森での戦い 1
生物達も必死です。
「どうです? 」
「水回りは出来ました。あとは屋根っす」
「晴れてるうちに終わりそうですか? なんだが雲が怪しくて」
「そうですね。確かにまたひと降り来そうなんで、なんとかやっつけちゃいます」
「頼みます。……各員! 食事にしましょう!! 」
ゲレーンから他国へと伸びる街道。その1つ。そこに20組のベイラーたちと、30人ちかい大人たちが作業を中断し、思い思いの食事をとっている。お湯を作るために焚き火をおこす……ベイラーからでるサイクルのカスが、そのまま薪になっている。

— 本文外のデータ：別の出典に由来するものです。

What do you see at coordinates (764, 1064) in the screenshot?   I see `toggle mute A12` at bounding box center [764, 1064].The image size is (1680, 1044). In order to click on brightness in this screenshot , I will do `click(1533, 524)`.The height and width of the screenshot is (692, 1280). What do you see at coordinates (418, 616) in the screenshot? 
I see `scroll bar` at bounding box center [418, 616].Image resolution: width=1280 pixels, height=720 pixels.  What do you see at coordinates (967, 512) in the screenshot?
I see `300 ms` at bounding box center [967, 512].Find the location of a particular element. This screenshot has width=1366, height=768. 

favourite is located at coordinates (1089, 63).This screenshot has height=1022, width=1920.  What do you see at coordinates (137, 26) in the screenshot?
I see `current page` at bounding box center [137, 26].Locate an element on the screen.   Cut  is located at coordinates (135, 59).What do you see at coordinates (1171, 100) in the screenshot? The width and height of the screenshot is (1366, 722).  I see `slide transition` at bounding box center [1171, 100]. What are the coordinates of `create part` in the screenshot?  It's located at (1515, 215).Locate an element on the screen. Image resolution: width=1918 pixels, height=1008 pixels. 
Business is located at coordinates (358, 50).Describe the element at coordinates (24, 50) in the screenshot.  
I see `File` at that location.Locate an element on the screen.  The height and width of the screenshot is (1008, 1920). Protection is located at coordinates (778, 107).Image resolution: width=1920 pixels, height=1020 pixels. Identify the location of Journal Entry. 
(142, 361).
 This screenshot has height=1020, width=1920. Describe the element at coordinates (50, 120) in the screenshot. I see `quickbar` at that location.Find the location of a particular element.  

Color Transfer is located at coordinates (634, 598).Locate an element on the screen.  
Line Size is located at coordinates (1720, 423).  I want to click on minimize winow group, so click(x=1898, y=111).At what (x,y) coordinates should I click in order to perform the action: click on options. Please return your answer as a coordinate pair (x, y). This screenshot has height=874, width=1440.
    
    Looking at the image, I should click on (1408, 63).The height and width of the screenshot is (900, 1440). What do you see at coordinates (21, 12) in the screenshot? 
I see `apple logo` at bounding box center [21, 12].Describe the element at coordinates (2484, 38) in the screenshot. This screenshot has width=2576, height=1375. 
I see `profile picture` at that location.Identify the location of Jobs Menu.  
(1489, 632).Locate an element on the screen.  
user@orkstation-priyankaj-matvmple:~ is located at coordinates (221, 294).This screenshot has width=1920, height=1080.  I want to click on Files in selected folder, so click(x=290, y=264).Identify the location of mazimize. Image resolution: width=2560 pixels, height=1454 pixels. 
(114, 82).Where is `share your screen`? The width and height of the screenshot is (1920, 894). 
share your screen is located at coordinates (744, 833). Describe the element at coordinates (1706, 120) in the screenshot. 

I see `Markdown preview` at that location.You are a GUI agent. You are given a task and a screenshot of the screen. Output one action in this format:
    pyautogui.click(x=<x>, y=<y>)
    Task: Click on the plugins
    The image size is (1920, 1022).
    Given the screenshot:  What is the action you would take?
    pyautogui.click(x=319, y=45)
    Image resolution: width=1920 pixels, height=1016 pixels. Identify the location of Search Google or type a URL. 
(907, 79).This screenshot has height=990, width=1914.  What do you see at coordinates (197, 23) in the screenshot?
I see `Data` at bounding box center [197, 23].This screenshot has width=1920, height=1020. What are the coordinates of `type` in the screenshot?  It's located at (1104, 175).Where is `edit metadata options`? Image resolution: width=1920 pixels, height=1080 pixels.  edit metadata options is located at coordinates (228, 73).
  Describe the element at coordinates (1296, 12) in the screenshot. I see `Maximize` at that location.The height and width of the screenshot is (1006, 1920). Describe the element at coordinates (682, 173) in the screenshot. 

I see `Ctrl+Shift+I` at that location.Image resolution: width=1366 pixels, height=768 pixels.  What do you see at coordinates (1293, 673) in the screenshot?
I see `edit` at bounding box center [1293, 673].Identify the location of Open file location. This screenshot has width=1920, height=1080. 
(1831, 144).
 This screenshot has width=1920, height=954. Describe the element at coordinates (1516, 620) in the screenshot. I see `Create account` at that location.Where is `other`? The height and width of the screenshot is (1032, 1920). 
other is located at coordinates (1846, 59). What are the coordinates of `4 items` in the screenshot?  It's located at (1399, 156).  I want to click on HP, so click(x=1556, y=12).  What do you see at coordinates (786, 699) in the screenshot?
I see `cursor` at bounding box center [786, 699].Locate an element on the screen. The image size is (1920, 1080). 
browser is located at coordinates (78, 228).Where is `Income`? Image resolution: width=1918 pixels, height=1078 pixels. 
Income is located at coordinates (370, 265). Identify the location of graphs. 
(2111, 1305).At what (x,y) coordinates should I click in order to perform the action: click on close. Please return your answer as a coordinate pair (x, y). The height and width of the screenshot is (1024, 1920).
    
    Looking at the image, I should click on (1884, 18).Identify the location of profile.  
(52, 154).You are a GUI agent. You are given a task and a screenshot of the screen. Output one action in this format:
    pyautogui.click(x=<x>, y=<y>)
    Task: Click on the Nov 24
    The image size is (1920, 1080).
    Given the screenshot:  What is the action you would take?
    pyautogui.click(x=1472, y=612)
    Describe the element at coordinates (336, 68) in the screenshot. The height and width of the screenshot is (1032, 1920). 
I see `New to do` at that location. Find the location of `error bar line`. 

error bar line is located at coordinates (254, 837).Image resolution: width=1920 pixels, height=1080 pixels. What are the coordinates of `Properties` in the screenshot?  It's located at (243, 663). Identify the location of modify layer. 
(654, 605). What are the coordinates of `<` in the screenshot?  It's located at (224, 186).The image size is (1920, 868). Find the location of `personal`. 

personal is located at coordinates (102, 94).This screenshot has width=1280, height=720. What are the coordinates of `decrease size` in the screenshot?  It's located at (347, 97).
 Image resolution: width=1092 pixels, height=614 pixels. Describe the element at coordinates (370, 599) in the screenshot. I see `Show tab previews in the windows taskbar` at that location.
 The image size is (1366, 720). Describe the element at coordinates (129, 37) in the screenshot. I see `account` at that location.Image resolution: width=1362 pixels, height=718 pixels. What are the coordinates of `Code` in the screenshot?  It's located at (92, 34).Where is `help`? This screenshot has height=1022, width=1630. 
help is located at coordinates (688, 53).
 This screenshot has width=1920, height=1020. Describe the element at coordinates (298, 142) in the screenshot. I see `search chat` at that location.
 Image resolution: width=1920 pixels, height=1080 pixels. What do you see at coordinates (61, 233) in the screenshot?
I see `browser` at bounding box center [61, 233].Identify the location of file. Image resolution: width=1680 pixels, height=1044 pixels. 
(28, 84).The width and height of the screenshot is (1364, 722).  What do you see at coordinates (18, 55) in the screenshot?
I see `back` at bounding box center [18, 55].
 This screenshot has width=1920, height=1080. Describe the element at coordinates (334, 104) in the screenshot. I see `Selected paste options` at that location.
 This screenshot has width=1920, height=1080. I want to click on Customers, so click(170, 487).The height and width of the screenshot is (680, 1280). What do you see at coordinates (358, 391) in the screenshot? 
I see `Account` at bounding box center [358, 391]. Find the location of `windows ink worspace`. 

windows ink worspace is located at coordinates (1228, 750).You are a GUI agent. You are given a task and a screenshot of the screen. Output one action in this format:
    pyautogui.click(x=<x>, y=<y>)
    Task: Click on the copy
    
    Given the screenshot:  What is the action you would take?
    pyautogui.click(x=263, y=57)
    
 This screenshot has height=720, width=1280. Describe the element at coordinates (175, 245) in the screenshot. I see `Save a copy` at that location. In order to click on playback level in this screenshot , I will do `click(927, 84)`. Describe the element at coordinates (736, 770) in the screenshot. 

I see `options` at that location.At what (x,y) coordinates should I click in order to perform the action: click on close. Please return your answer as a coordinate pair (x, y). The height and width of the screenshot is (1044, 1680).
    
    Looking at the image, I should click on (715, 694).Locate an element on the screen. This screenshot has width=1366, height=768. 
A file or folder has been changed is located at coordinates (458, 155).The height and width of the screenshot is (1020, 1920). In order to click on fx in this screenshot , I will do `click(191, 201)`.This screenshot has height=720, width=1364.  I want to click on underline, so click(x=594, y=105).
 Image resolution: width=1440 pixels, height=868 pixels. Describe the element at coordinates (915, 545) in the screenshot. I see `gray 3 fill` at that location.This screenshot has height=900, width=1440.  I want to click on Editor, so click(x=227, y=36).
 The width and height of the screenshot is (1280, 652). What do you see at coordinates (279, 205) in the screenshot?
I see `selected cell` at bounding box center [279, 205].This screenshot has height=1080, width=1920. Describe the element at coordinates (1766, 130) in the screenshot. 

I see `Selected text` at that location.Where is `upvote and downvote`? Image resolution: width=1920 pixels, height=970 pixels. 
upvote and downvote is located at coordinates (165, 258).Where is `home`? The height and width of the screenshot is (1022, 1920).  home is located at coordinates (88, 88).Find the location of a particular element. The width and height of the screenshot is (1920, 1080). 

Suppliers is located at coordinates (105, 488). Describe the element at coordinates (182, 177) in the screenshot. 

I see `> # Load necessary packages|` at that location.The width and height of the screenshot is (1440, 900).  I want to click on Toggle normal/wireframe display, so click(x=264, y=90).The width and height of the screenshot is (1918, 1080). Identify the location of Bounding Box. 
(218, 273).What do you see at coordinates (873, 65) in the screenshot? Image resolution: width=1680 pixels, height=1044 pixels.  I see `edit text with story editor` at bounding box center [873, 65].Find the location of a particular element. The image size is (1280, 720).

パンをもってきた者。買いだしにいった者。食事の取り方は様々だ。一方。僕とカリンはというと……手のひら大のパンを二ついに入れて、水を一口。寒さは中にいれば凌げる分、このコクピットは広くない。持ってこれる食料も限りがあった。もちろんこの街道整備をする人員分の食料はあるが
それもパンや干し肉。キノコ、そして少しの野菜だ。色とりどりの食事を際限なく沢山とれるわけではない。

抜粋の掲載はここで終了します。